The rotating disk electrode (RDE) measurement was performed on a standard three-electrode electrochemical cell. Pt mesh (Nikola Corporation) was used as the counter electrode, a silver-silver chloride electrode was used as the reference electrode, and the evaluation electrode obtained above was used as the working electrode. RDE measurements were performed in 0.5M H ₂ SO ₄ electrolyte.

  The specific capacitance was evaluated by cyclic voltammetry in the potential range: 0.2 to 1.2 V (vs. RHE), and evaluated from the potential scanning speed dependency in the range of 2 to 500 mV / s. In anodic scan and cathodic scan, characteristic peaks were observed in the vicinity of 0.85 V and 0.95 V (vs. RHE).
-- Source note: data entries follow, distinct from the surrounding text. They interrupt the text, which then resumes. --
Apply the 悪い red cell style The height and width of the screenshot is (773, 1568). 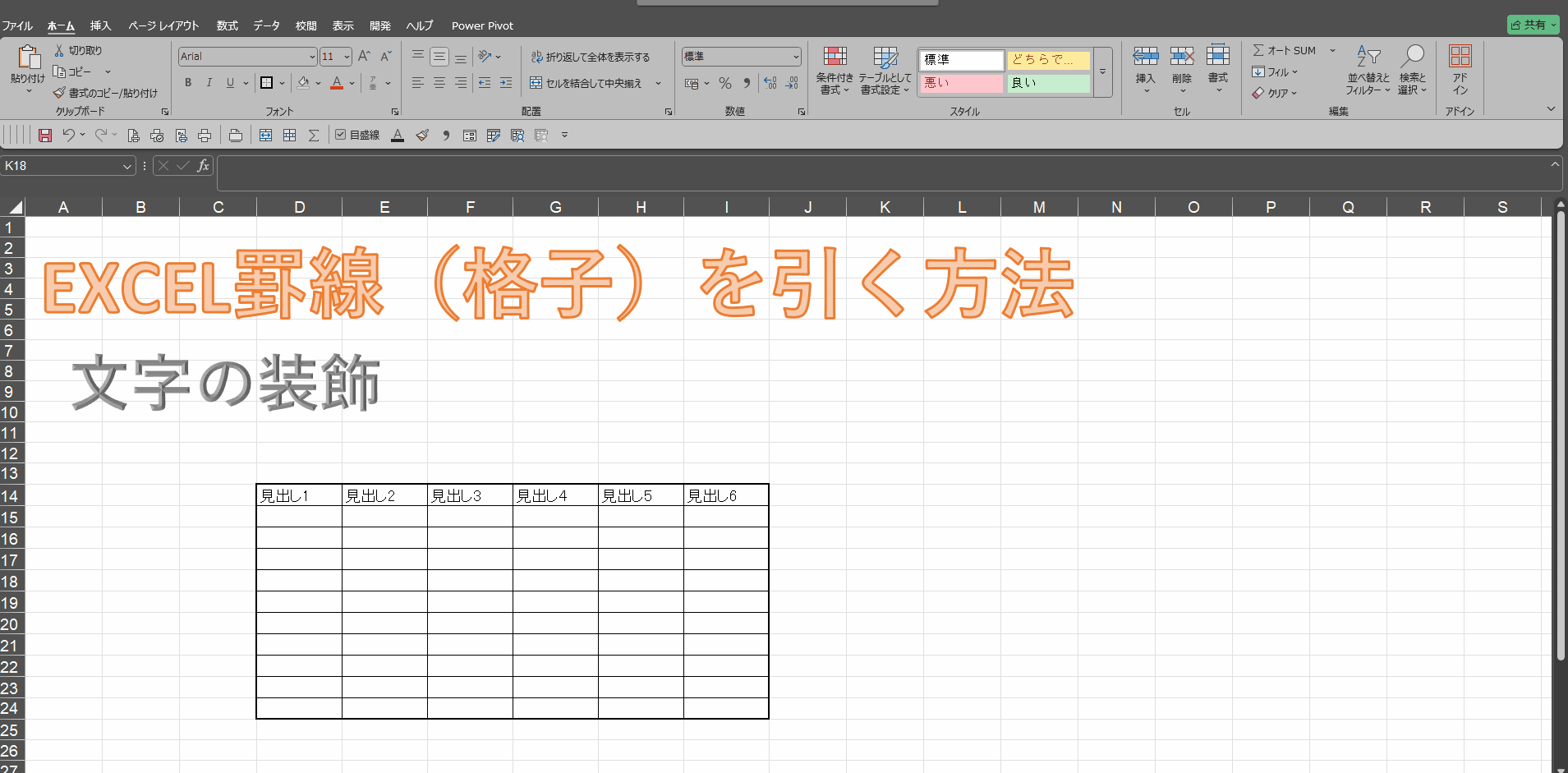point(960,83)
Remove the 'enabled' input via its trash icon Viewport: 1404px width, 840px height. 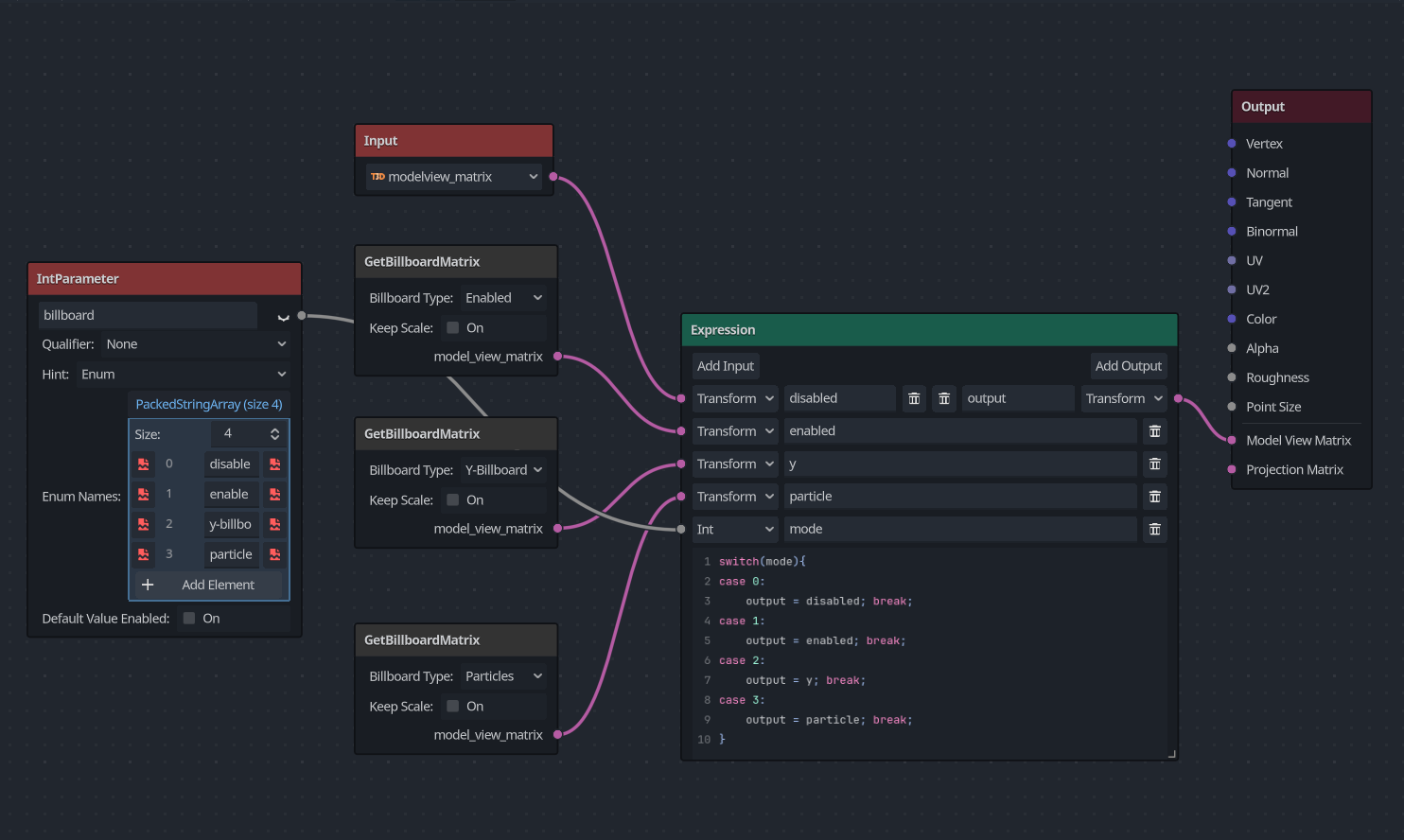pos(1154,431)
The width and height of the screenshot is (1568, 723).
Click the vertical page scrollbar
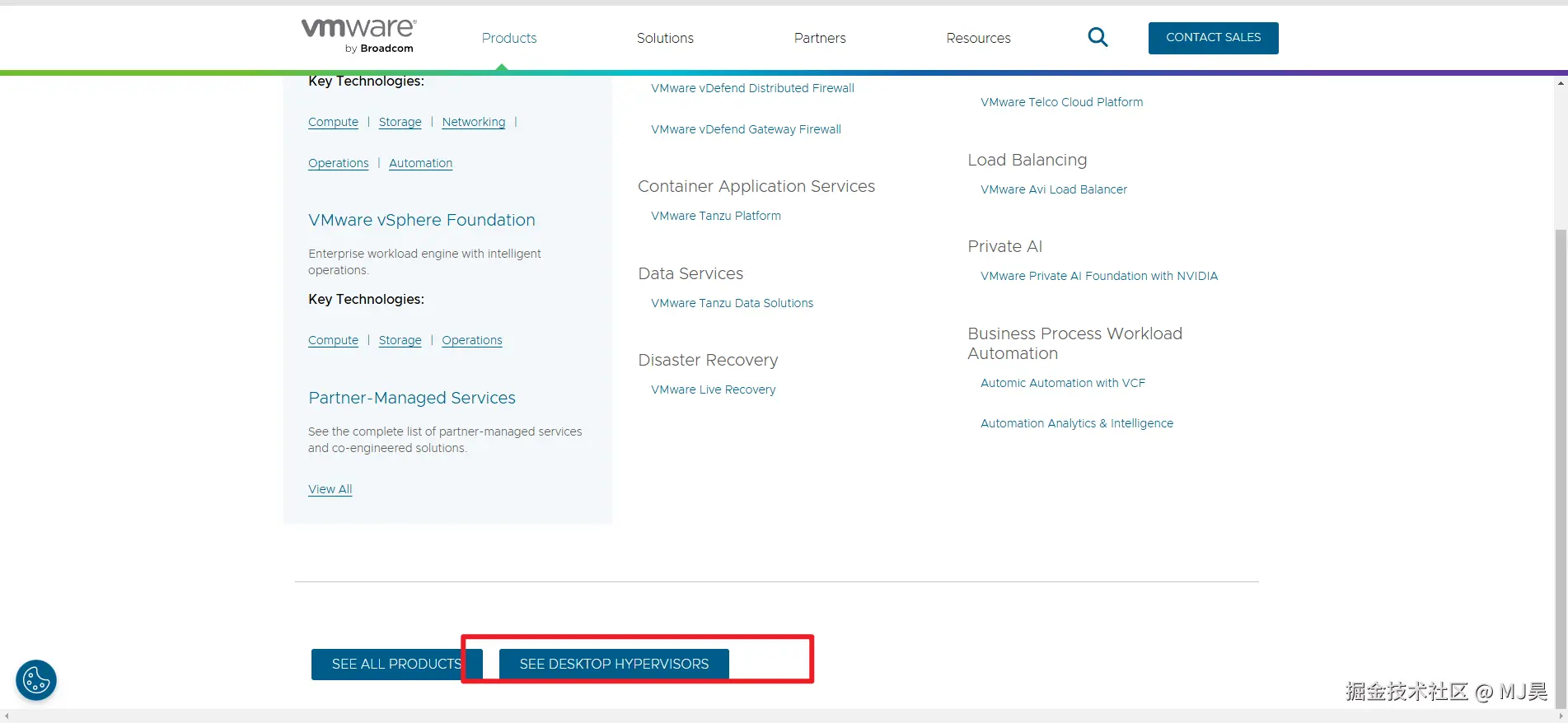[x=1561, y=412]
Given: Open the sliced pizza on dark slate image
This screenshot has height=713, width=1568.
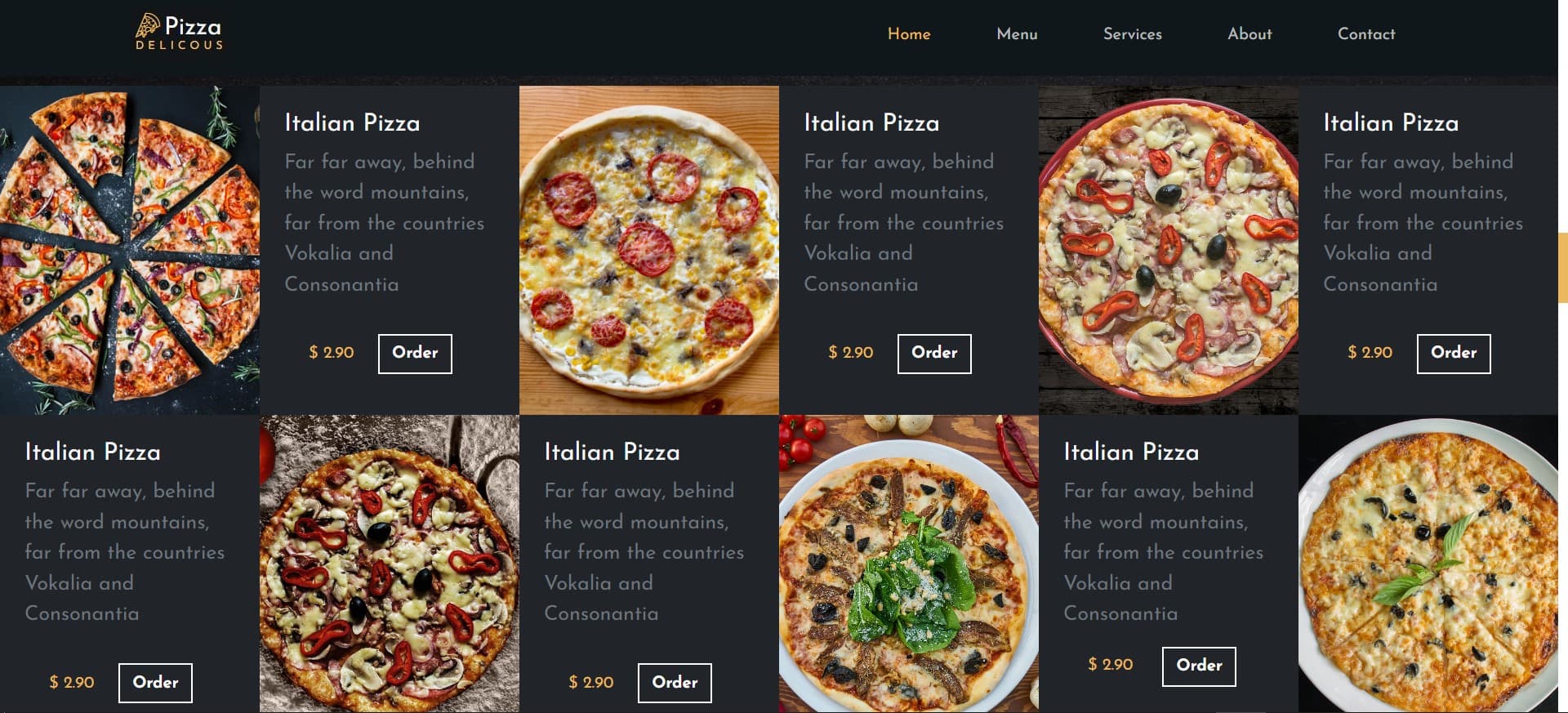Looking at the screenshot, I should [x=130, y=250].
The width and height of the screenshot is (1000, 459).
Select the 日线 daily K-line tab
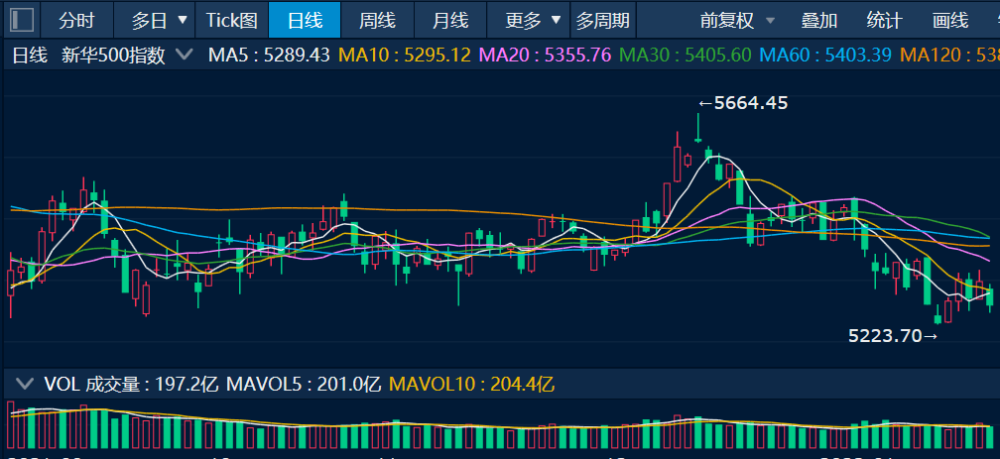(x=305, y=20)
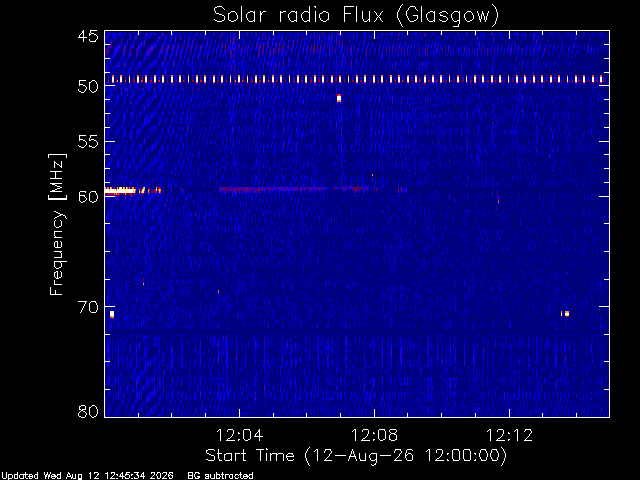
Task: Click the 12:08 time axis label
Action: pyautogui.click(x=374, y=435)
  In the stability evaluation, the potential range was increased from 0.05 V to 1.2 V, 1.3 V, 1.4 V, and 1.5 V (vs. RHE) at 50 mV / s. In a potential range of 0.05 V to 1.5 V (vs. RHE), there was no gas generation accompanied by electrolysis, and there was no dissolution of the electrode (iridium oxide nanosheet).

[Example 5]
The specific capacitance evaluation and the stability evaluation were performed in the same manner as in Example 4 except that the electrolytic solution was changed to 1 M Li ₂ SO ₄ . In a potential range of 0.05 V to 1.5 V (vs. RHE), there was no gas generation accompanied by electrolysis, and there was no dissolution of the electrode (iridium oxide nanosheet).

Claims (3)

An iridium oxide nanosheet, which is an iridium oxide single crystal sheet having a thickness of 3 nm or less. An iridium oxide nanosheet dispersion solution in which iridium oxide nanosheets, which are iridium oxide single crystal sheets having a thickness of 3 nm or less, are dispersed in a solvent. Iridium oxide is layered iridate,
The layered iridate obtained is a layered iridium acid,
Next, a method for producing an iridium oxide nanosheet dispersion solution characterized in that layered iridium acid is used as an iridium oxide nanosheet dispersion solution in which iridium oxide nanosheets, which are iridium oxide single crystal sheets having a thickness of 3 nm or less, are dispersed in a solvent.